(Rows on finding words and elements)
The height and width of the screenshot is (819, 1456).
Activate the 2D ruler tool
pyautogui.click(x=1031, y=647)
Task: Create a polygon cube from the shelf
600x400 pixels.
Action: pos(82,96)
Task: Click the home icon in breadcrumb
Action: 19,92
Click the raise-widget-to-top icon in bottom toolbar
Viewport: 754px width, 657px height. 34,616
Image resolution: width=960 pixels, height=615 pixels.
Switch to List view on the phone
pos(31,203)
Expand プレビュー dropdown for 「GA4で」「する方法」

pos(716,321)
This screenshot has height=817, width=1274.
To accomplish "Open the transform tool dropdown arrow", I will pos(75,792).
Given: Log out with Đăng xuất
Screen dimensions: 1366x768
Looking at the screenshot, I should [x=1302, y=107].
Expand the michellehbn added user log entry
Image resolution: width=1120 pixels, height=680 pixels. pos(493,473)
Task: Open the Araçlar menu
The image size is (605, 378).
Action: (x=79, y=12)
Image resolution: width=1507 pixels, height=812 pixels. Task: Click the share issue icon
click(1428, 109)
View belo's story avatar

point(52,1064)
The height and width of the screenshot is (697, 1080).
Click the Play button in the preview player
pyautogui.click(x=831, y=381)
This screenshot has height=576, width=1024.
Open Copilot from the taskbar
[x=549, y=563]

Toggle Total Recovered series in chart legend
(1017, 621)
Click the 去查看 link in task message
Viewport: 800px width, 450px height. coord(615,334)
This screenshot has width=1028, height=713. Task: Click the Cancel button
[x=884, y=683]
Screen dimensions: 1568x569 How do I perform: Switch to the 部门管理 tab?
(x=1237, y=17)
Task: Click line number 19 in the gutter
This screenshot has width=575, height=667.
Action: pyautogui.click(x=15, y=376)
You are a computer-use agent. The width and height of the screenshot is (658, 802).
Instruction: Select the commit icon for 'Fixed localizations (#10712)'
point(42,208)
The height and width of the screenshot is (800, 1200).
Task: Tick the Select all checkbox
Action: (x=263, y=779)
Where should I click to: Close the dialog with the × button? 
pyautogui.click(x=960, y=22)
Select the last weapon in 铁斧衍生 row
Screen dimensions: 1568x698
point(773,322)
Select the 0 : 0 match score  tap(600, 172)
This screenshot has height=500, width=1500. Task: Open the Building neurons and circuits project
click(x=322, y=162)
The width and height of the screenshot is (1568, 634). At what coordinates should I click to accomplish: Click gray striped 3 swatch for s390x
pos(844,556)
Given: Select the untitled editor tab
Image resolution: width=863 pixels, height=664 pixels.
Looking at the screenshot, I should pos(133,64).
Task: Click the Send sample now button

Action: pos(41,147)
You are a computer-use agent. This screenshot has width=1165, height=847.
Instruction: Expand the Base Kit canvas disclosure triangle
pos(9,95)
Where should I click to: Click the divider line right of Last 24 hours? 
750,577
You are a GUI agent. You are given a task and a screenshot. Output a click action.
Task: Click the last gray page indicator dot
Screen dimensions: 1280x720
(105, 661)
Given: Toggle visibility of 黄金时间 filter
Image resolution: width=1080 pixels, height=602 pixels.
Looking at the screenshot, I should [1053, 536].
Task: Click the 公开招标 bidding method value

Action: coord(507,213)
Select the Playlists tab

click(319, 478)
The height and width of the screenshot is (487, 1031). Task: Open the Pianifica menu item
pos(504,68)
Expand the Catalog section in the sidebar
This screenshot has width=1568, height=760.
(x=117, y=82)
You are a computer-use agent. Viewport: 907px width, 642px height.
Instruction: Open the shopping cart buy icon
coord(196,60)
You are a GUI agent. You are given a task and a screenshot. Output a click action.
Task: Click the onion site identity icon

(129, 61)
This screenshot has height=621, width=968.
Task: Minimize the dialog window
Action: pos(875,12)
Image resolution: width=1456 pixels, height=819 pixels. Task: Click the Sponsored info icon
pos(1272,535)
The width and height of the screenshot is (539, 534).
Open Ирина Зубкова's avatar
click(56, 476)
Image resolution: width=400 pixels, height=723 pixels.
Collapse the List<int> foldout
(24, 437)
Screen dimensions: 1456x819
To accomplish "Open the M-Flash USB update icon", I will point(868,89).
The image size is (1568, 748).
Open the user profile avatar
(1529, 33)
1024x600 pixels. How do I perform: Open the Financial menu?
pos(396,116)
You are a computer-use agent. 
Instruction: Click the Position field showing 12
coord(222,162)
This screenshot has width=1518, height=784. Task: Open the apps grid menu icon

WHAT THIS TASK INVOLVES: Recast the rows above as a numbered list, omitting any blank lines.

SOLUTION TO THE EXERCISE:
1. The height and width of the screenshot is (819, 1456).
2. Activate the 2D ruler tool
3. pyautogui.click(x=1031, y=647)
4. Task: Create a polygon cube from the shelf
5. 600x400 pixels.
6. Action: pos(82,96)
7. Task: Click the home icon in breadcrumb
8. Action: 19,92
9. Click the raise-widget-to-top icon in bottom toolbar
10. Viewport: 754px width, 657px height. 34,616
11. Image resolution: width=960 pixels, height=615 pixels.
12. Switch to List view on the phone
13. pos(31,203)
14. Expand プレビュー dropdown for 「GA4で」「する方法」
15. pos(716,321)
16. This screenshot has height=817, width=1274.
17. To accomplish "Open the transform tool dropdown arrow", I will pos(75,792).
18. Given: Log out with Đăng xuất
19. Screen dimensions: 1366x768
20. Looking at the screenshot, I should [x=1302, y=107].
21. Expand the michellehbn added user log entry
22. Image resolution: width=1120 pixels, height=680 pixels. pos(493,473)
23. Task: Open the Araçlar menu
24. The image size is (605, 378).
25. Action: (x=79, y=12)
26. Image resolution: width=1507 pixels, height=812 pixels. Task: Click the share issue icon
27. click(1428, 109)
28. View belo's story avatar
29. point(52,1064)
30. The height and width of the screenshot is (697, 1080).
31. Click the Play button in the preview player
32. pyautogui.click(x=831, y=381)
33. This screenshot has height=576, width=1024.
34. Open Copilot from the taskbar
35. [x=549, y=563]
36. Toggle Total Recovered series in chart legend
37. (1017, 621)
38. Click the 去查看 link in task message
39. Viewport: 800px width, 450px height. coord(615,334)
40. This screenshot has width=1028, height=713. Task: Click the Cancel button
41. [x=884, y=683]
42. Screen dimensions: 1568x569 How do I perform: Switch to the 部门管理 tab?
43. (x=1237, y=17)
44. Task: Click line number 19 in the gutter
45. This screenshot has width=575, height=667.
46. Action: pyautogui.click(x=15, y=376)
47. You are a computer-use agent. The width and height of the screenshot is (658, 802).
48. Instruction: Select the commit icon for 'Fixed localizations (#10712)'
49. point(42,208)
50. The height and width of the screenshot is (800, 1200).
51. Task: Tick the Select all checkbox
52. Action: (x=263, y=779)
53. Where should I click to: Close the dialog with the × button? 
54. pyautogui.click(x=960, y=22)
55. Select the last weapon in 铁斧衍生 row
56. Screen dimensions: 1568x698
57. point(773,322)
58. Select the 0 : 0 match score  tap(600, 172)
59. This screenshot has height=500, width=1500. Task: Open the Building neurons and circuits project
60. click(x=322, y=162)
61. The width and height of the screenshot is (1568, 634). At what coordinates should I click to accomplish: Click gray striped 3 swatch for s390x
62. pos(844,556)
63. Given: Select the untitled editor tab
64. Image resolution: width=863 pixels, height=664 pixels.
65. Looking at the screenshot, I should pos(133,64).
66. Task: Click the Send sample now button
67. Action: pos(41,147)
68. You are a computer-use agent. This screenshot has width=1165, height=847.
69. Instruction: Expand the Base Kit canvas disclosure triangle
70. pos(9,95)
71. Where should I click to: Click the divider line right of Last 24 hours? 
72. 750,577
73. You are a GUI agent. You are given a task and a screenshot. Output a click action.
74. Task: Click the last gray page indicator dot
75. Screen dimensions: 1280x720
76. (105, 661)
77. Given: Toggle visibility of 黄金时间 filter
78. Image resolution: width=1080 pixels, height=602 pixels.
79. Looking at the screenshot, I should [1053, 536].
80. Task: Click the 公开招标 bidding method value
81. Action: coord(507,213)
82. Select the Playlists tab
83. click(319, 478)
84. The height and width of the screenshot is (487, 1031). Task: Open the Pianifica menu item
85. pos(504,68)
86. Expand the Catalog section in the sidebar
87. This screenshot has width=1568, height=760.
88. (x=117, y=82)
89. You are a computer-use agent. Viewport: 907px width, 642px height.
90. Instruction: Open the shopping cart buy icon
91. coord(196,60)
92. You are a GUI agent. You are given a task and a screenshot. Output a click action.
93. Task: Click the onion site identity icon
94. (129, 61)
95. This screenshot has height=621, width=968.
96. Task: Minimize the dialog window
97. Action: pos(875,12)
98. Image resolution: width=1456 pixels, height=819 pixels. Task: Click the Sponsored info icon
99. pos(1272,535)
100. The width and height of the screenshot is (539, 534).
101. Open Ирина Зубкова's avatar
102. click(56, 476)
103. Image resolution: width=400 pixels, height=723 pixels.
104. Collapse the List<int> foldout
105. (24, 437)
106. Screen dimensions: 1456x819
107. To accomplish "Open the M-Flash USB update icon", I will point(868,89).
108. The image size is (1568, 748).
109. Open the user profile avatar
110. (1529, 33)
111. 1024x600 pixels. How do I perform: Open the Financial menu?
112. pos(396,116)
113. You are a computer-use agent. 
114. Instruction: Click the Position field showing 12
115. coord(222,162)
116. This screenshot has width=1518, height=784. Task: Open the apps grid menu icon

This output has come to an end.